======== Material supplied ========
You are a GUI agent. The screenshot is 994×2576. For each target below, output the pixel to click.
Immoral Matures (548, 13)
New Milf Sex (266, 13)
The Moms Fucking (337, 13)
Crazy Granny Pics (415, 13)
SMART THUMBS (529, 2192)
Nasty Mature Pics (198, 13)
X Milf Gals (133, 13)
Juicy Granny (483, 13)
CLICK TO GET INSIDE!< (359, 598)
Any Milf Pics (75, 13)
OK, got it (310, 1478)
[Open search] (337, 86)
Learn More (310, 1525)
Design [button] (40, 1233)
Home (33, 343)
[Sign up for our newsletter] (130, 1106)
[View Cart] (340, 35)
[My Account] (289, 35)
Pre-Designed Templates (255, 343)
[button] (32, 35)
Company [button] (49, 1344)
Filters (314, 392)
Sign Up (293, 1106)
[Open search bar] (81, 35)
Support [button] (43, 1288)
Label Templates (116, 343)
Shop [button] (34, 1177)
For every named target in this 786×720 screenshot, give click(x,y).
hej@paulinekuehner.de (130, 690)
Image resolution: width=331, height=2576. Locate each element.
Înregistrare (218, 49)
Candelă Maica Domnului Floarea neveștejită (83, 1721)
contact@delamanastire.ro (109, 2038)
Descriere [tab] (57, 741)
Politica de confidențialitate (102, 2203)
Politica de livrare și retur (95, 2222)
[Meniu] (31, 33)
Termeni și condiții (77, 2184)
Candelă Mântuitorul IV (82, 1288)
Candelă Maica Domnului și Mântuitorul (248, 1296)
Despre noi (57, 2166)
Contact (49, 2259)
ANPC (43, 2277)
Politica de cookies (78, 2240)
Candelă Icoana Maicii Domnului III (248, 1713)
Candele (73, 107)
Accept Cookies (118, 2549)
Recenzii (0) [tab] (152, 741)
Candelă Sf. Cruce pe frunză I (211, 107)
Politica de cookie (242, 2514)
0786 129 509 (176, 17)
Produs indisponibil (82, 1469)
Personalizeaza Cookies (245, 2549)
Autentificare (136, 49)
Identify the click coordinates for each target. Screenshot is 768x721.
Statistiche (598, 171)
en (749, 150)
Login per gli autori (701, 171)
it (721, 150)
========
What you will do:
Filter the records above, keeping every line that contains the string "Maica". Treat uppercase and lowercase as different.

The output:
Candelă Maica Domnului Floarea neveștejită (83, 1721)
Candelă Maica Domnului și Mântuitorul (248, 1296)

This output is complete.